[Dataset records Boundary: Start]
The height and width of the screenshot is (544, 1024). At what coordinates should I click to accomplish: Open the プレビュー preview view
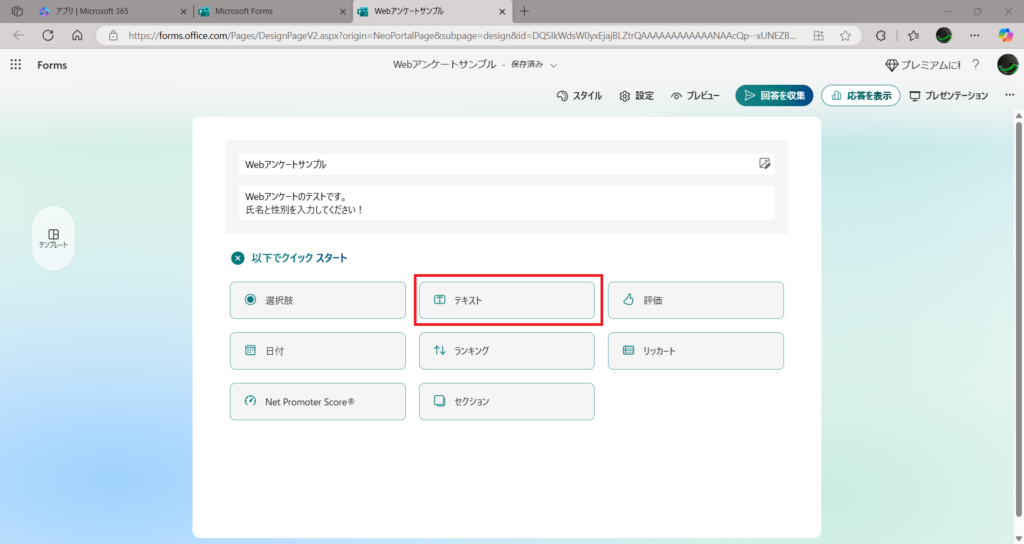point(695,96)
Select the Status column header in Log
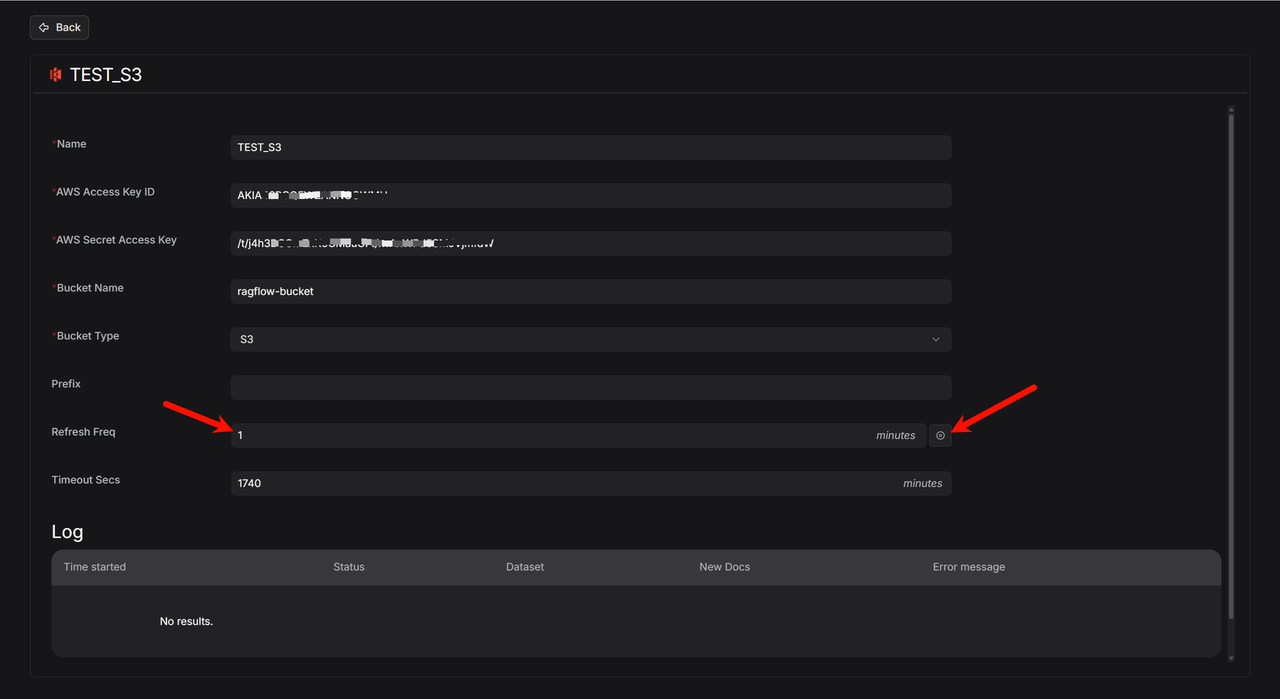Viewport: 1280px width, 699px height. coord(349,567)
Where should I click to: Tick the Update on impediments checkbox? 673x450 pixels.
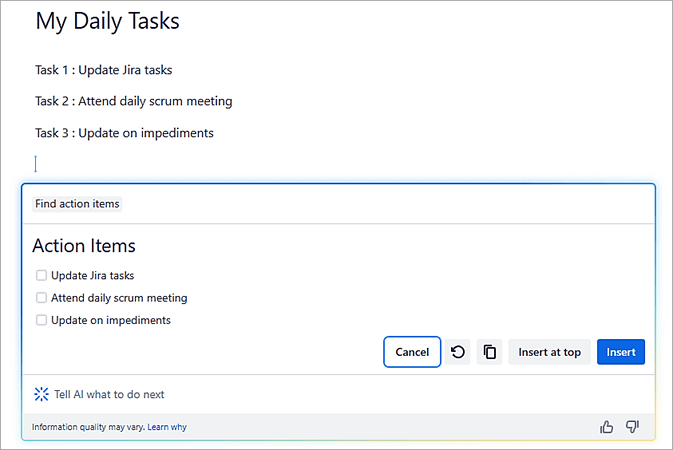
[Dataset records Boundary: End]
- Aim of the task
Give the listing again, exactly as it appears, but without its images.

- Answer area
The height and width of the screenshot is (544, 1024). At what coordinates should I click to accomplish: Open the プレビュー preview view
point(695,96)
Select the Status column header in Log
Viewport: 1280px width, 699px height. coord(349,567)
Where should I click to: Tick the Update on impediments checkbox? 673x450 pixels.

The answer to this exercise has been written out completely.